• WRITTEN TASK
Find each line in the material below that contains the string "width" and copy those lines. Case counts.

• DATA IN THIS EXERCISE
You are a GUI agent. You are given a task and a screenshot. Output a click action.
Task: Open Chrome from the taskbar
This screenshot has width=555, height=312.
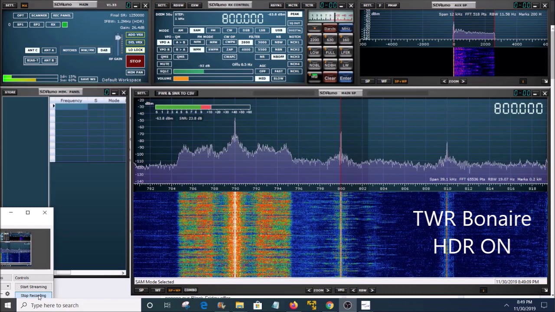pos(330,306)
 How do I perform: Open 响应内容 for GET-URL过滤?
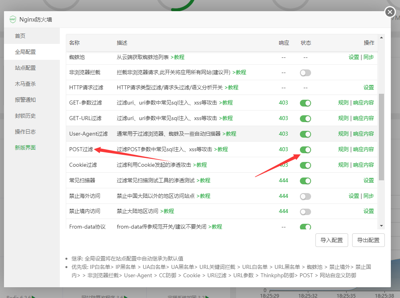tap(363, 118)
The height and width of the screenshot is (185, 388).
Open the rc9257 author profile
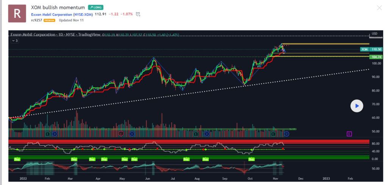click(36, 20)
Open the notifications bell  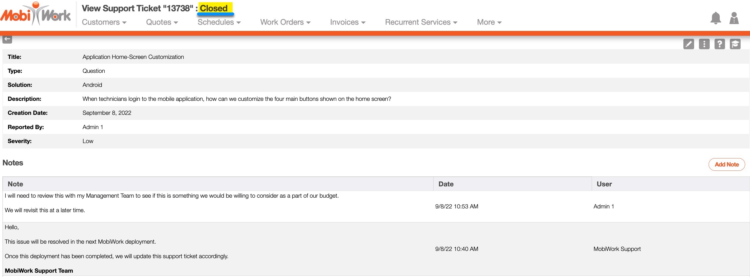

• COMPLETED EXERCISE
This screenshot has width=555, height=312.
The height and width of the screenshot is (185, 388).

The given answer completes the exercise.